Исходя из такой практической задачи, смотрел я на больного, а сам глазом косил и все примечал: штукатурка в отсыревшем углу поотвалилась, вместо выбитого стекла в окно затолкана подушка, пожертвованная во имя общего блага сердобольным владельцем. Даже учуял я, как от двери тянуло противным холодком. И, сами рассудите, как ему не тянуть, коли дверь не меньше чем на полпальца не доставала до пола. Что и говорить: неподходящее место для клуба!

Попервоначалу высказался я довольно неопределенно:

— М-да!..

Но потом постарался вызвать на разговор молчаливого гражданина с флюсом.

— Безобразие, — говорю. — Довели клубную площадь до полной степени мерзости и запустения.

Это оказалось прямым попаданием. Больной повернул ко мне раздутую щеку и стал что-то мычать. Но тут же взвыл от боли и даже схватился за голову, обмотанную платком. Впрочем, чего распространяться: кто хоть раз в жизни страдал зубами, тот поймет.

Разговор, в общем, у нас не клеился.

Тогда я решил пойти и поискать еще одну живую душу — может, сторожиха кого-нибудь проглядела или, на счастье, зашел в клуб самодеятельный актер со здоровыми зубами. Но не тут-то было. Больной как вцепится мне в руку! Видно, понял, что перед ним обследователь и что если этот нужный человек сейчас уйдет, так больного проклянут соратники по искусству и никакой флюс не примут во внимание. Поэтому мученик сделал еще одну попытку заговорить. Рот у него хотя махонько, а раскрылся, но губы не шевелились и язык не ворочался.

— Карандаш или ручка есть? — спросил я, желая помочь ему изъясниться. Я-то сам позабыл ручку, заторопился, когда жена свое сердце тешила, а мое гневила.

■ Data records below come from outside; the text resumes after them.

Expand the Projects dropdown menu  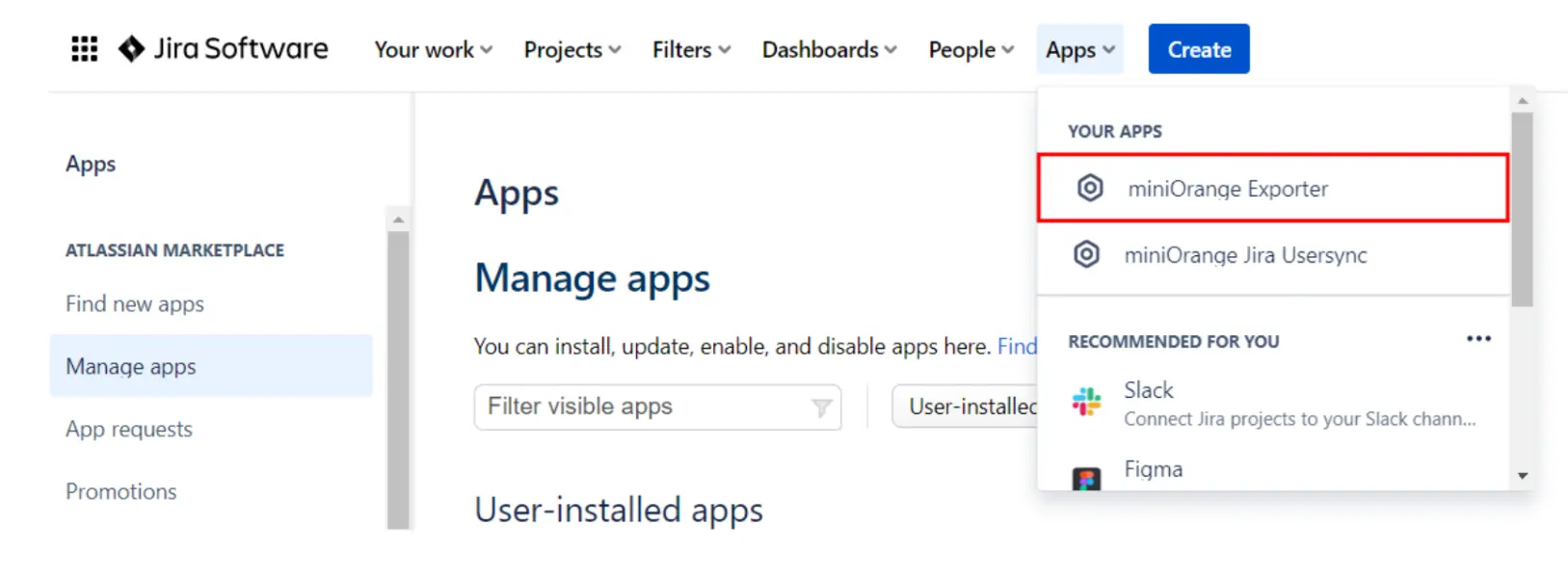coord(571,49)
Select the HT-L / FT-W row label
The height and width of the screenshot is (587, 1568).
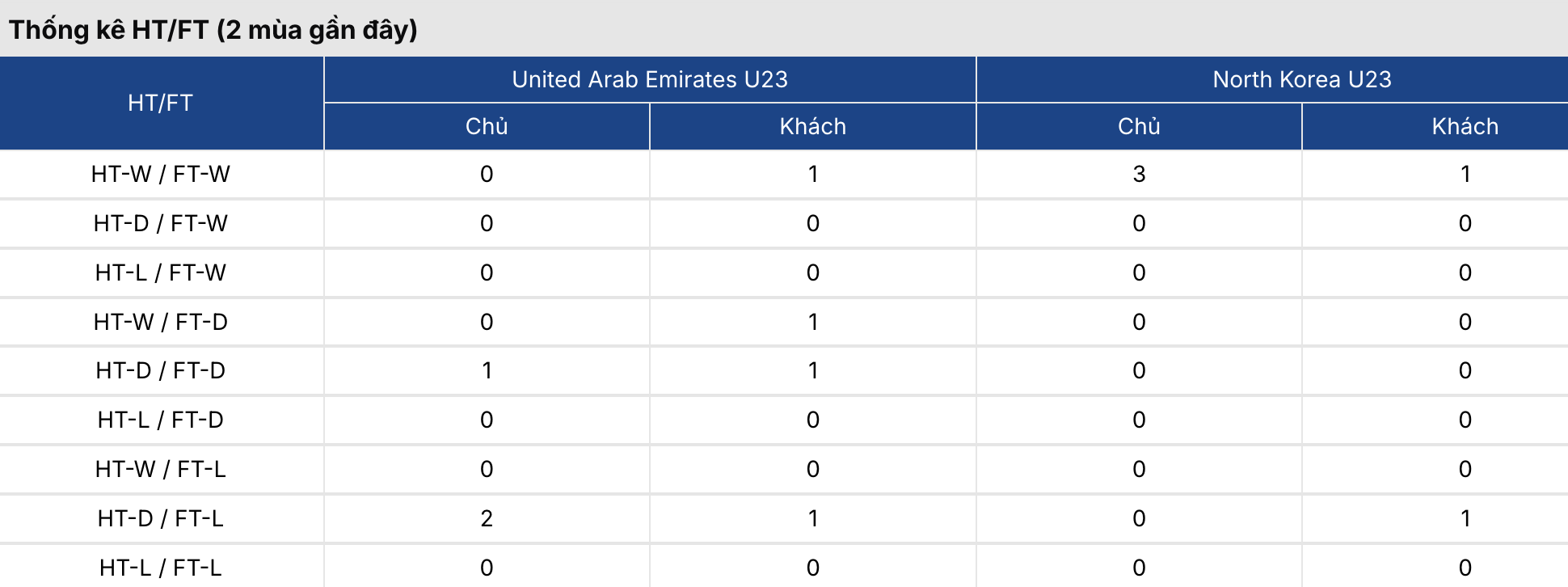(x=161, y=272)
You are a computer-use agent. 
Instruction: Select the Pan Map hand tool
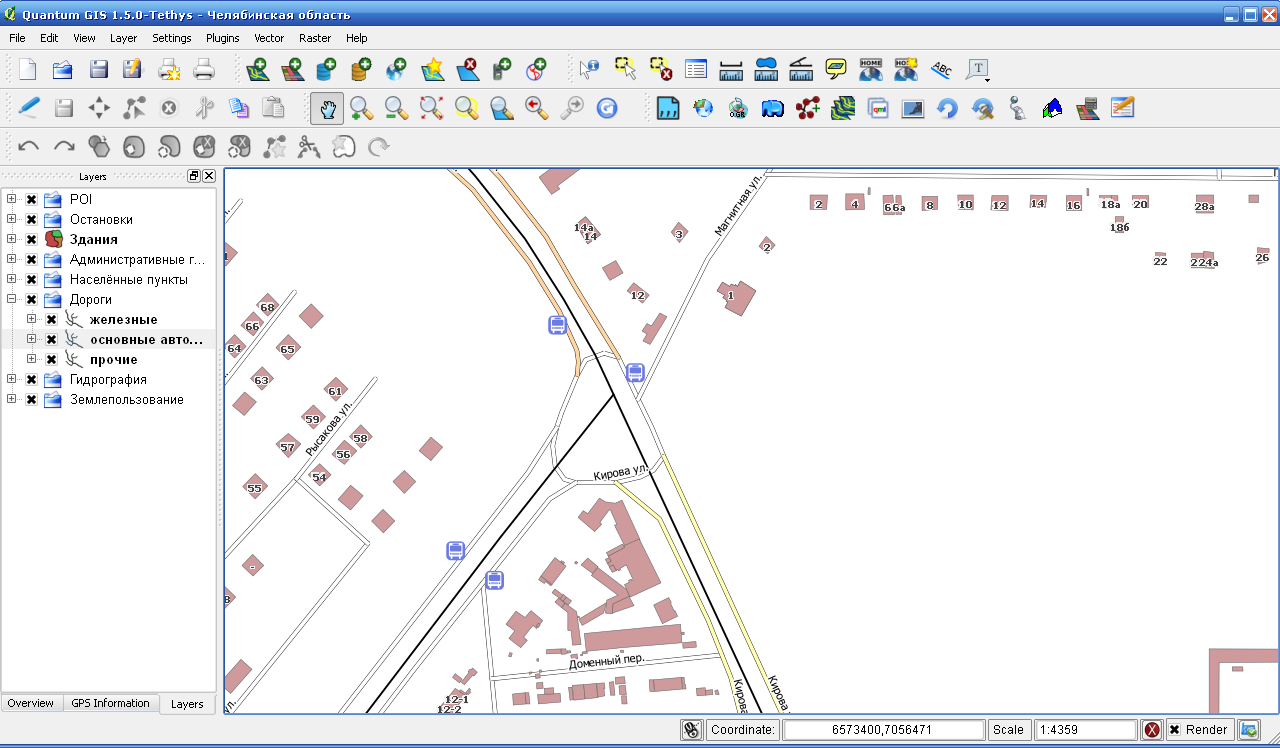327,108
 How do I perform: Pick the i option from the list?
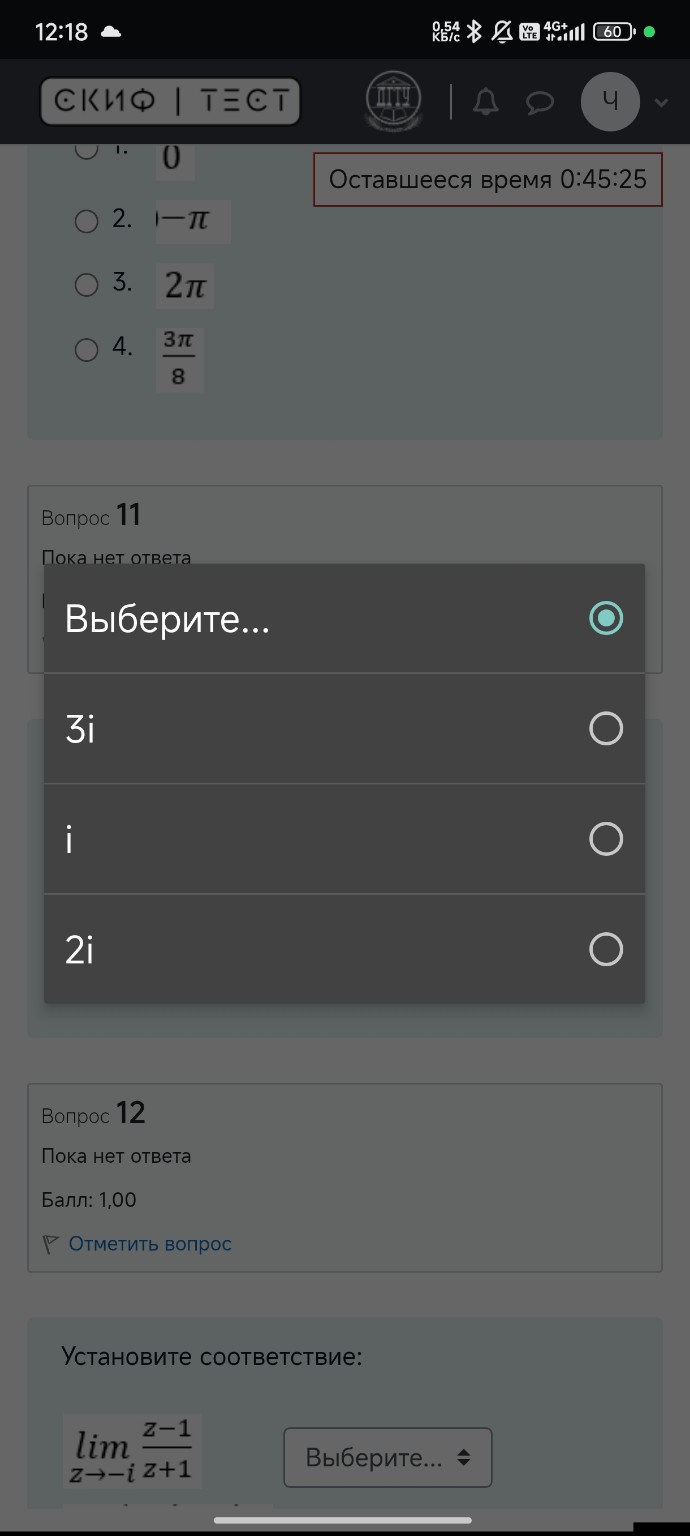344,839
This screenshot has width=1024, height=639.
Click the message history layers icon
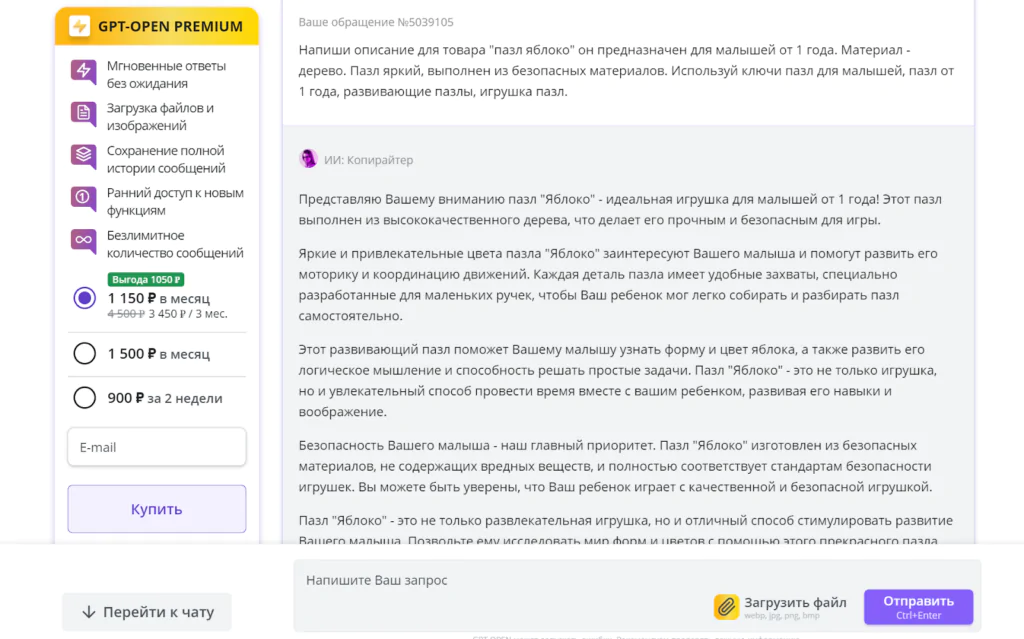tap(84, 156)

Закутанная голова с флюсом качнулась эдак из стороны в сторону: нет, мол. Посетовал я вслух:

— Вот оказия. Ни тебе здорового товарища, ни ручки, ни карандаша.

Но тут больной схватил меня за руку и снова замычал, требуя внимания. Ему пришла счастливая мысль изъясняться жестами: видно, не зря играл на сцене, знал эту самую мимику.

Он показал на отсыревший угол, на неказистую дверь, на обвалившуюся штукатурку, — следы полной бесхозяйственности: вот, мол, любуйся!

Я мог бы сказать вслух: да, да, мол, все это я уже заметил, но тоже склонил голову и замычал: решил на одном языке вести беседу с больным, той же мимикой заняться.

После этого у нас вроде наладилось взаимное понимание. Владелец флюса откинулся назад, изобразил как бы большой живот и ну мотать головой из стороны в сторону. То ли от пронзительных движений, то ли в соответствии с замыслом немого разговора, на лице его изобразилось горе и страдание.

«Улавливаю! — подумал я. — Жена у него в положении. Конечно, ходила, бедняжка, в клуб, а здесь даже крепкий человек в два счета воспаление легких схватит».

А он будто мысли мои читает, кивает головой: все, мол, ясно.

Больного обнадежил успех переговоров, и он принялся по-своему рассказывать дальше: погрозил кулаком, потом стал тыкать себя пальцем в лоб, улыбаться, хмуриться. И опять покачал головой и развел руками.